Tapi ketika kami tengah dalam keseruan, tiba-tiba saja salah seorang murid tanpa sengaja menyenggol ku dan Ipad itu jatuh dan pecah. Aku tak bisa berbuat apa-apa. Saat itu mata ku hanya melotot pada kehancuran Ipad itu. Aku sangat panik hingga untuk sesaat aku tidak tahu harus berbuat apa.

Teman-teman ku juga diam dan perlahan-lahan menjauh. Mereka kembali ke tempat duduk mereka dan membiarkan ku larut dalam kecemasan.
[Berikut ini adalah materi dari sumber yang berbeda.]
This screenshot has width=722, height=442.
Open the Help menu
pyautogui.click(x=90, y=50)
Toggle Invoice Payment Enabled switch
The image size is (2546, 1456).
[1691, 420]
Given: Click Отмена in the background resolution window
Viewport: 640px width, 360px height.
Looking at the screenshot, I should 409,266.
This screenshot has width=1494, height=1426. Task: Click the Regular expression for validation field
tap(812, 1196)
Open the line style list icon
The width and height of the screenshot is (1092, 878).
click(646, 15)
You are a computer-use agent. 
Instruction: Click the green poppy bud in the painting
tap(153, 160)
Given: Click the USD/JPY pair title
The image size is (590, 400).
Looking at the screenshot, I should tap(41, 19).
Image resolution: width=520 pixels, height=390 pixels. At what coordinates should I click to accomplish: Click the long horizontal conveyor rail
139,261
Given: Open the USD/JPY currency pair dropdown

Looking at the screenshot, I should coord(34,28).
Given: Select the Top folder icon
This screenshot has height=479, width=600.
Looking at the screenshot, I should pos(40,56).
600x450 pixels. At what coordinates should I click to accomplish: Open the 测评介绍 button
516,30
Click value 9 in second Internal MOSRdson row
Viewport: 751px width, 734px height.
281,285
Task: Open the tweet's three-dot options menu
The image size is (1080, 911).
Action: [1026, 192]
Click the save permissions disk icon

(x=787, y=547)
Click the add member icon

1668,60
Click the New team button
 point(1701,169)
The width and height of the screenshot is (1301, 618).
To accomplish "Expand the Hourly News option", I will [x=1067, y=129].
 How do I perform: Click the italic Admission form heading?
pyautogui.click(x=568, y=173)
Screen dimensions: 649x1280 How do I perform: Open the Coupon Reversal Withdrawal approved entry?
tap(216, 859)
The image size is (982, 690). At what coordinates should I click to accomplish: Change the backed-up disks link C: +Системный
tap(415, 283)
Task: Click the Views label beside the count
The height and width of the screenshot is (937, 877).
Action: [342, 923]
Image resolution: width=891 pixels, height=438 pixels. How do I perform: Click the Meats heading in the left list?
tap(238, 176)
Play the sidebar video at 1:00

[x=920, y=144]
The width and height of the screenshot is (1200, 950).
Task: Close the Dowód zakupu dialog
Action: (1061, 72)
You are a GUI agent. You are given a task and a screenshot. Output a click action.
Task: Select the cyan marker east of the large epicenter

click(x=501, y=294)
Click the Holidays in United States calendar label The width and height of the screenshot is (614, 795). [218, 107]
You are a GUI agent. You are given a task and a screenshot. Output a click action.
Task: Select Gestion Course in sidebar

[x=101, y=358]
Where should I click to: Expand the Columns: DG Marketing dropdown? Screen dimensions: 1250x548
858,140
Karena bingung dan kalut, aku menjadi marah. Maka aku menghampiri siswa itu dan memukulnya. Kami bertengkar hebat. Kami saling memukul, mencakar, menjambak. Kami jadi tontonan para siswa.

Dan sementara kami masih bertengkar, bel sekolah berbunyi dan tak lama kemudian guru masuk ke kelas kami, dia melihat kegaduhan di ruang kelas. Meja dan kursi sudah berantakan. Dan para siswa terpaku menonton kami.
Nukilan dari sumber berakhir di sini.